Samsung Ballie is a Social Robot That Might Actually Be Useful and Scalable

Samsung Ballie – photo credit

It’s easy to look at Ballie, a cute little pastel-colored social robot demonstrated by Samsung Monday night at a CES keynote, and wonder if it is just another gadget with no better purpose than other social robots that have come and gone.

Smart speakers and smart displays have filled the role that was expected by many to be played by stationary robots such as Jibo. Radical simplification enabled smart speakers to provide most of the features anticipated for social robots and then went beyond that template at as little as one-twentieth of the price. If you want to know what killed the promise of social robots, look no further than Amazon Echo and Alexa.

A Robot That Follows You Around and Patrols Your Home When You Are Away

Ballie will follow you around, as demonstrated during the keynote by HS Kim, Samsung Consumer Electronics president and CEO. “I love this guy. He even knows to give me a little space,” Kim said as Ballie followed him around the stage, speeding up and slowing down to keep an appropriate distance.
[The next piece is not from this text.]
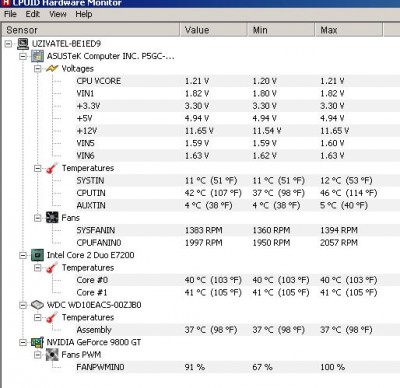The image size is (400, 388).
Task: Collapse the UZIVATEL-8E1ED9 root node
Action: pos(9,44)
Kim went on to say, “Samsung’s vision is more than a cute robot.” Instead, the company wants to introduce, “robots that you know, support you and take care of you, so you can take care of what really matters.” This turned out to be a broader theme for Samsung about making products that help people in their daily lives.
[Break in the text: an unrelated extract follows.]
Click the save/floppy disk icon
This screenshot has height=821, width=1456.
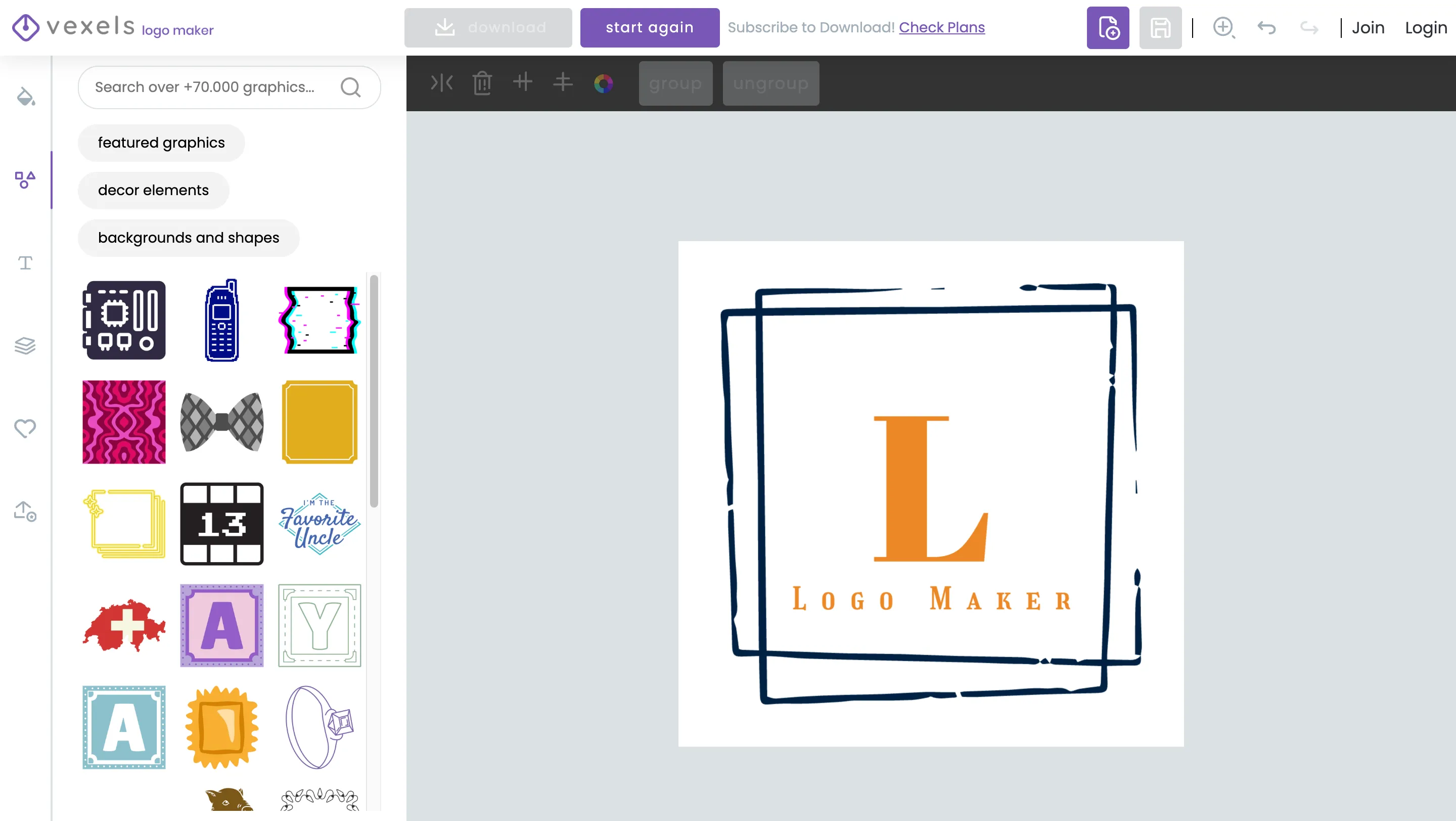click(x=1161, y=28)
Sebastian Seung, EVP, chief research scientist of Samsung Research commented, “of course we want Ballie to be fun. We also want Ballie to keep our home secured. We want AI we can trust…Ballie is a remote control that helps seniors connect with all of the smart devices in their home. It patrols your home…It has a camera to capture life’s special moments.” In short, Ballie can do a lot of things, potentially, but even Samsung seems unsure of just what its key applications will be.

Do You Need a Robot in an Ambient World?

If we are heading toward more ambient computing with voice assistants embedded in the world around us, what is the purpose of a little robot that rolls around behind us? That is less clear, but it does add vision capabilities, the immediacy of being where you actually are and take in more information about your environment. Amazon is reportedly developing its own robot for the same reasons. Rohit Prasad, head scientist of the Alexa artificial-intelligence group at Amazon, posed a question about why Alexa was not smarter in early 2019. He said he came to the conclusion that:

The only way to make smart assistants really smart is to give it eyes and let it explore the world.

A robot that can explore space clearly is able to take in more information and as a result, may be able to develop a more personalized experience for users. It’s not clear that the value of this added information will make a meaningful impact on consumers’ lives, but it does make a mobile robot with a voice assistant embedded and independent of other devices potentially more useful and definitely more knowledgable.

A Robot with Agency

Samsung is also looking beyond simple request-and-response interactions of earlier social robots and smart speakers. Demonstrations of Ballie show it identifying problems in the home such as spilled food and a tipped over plant. In both cases, Ballie proactively called a robot vacuum or air purifying system to the location of the problem. There was no requirement for the homeowner to take action or even know an issue had taken place.

Another example involved Ballie observing a demonstrator watering a household plant. The woman’s task list for that day included, “Water Plants” and Ballie automatically checked off that task as complete. These are examples of virtual assistants with agency. That means they are granted authority to take actions on behalf of the user even without an explicit command. Google Duplex and the forthcoming Ring Doorbell Concierge are other early examples of voice assistants with agency. This is clearly a feature set that the leading voice assistant providers assume will be important and beneficial to users.

No Bixby in Earshot

Ballie does respond to voice commands but is not powered by Samsung’s Bixby. There is some other proprietary speech recognition system embedded in the device, but it doesn’t talk back. It looks like a mobile app will be the primary means for feedback other than a few LEDs next to the camera.

Samsung Can Bring Scale to Robot Distribution

A key failing of consumer robots to date is not just the functionality but also the price point. That is where Samsung may have the biggest impact. The small form factor of Ballie will help keep material costs lower than the larger devices with more parts and physical scale and Samsung can build and distribute them at considerable volume. The cost benefits of producing millions instead of thousands may bring the cost down far enough that it won’t be a significant barrier to adoption. Smart speaker pricing at under $50 certainly helped drive faster adoption of the devices and a low-cost social robot under $200 might just do the same.

Samsung has not announced pricing or availability for Ballie but it does offer an indication of the direction the company is heading. The Star Wars vision of robots in different form factors is clearly a future the company is embracing. It may even arrive in market before the perennially delayed Galaxy Home smart speaker. That would be news.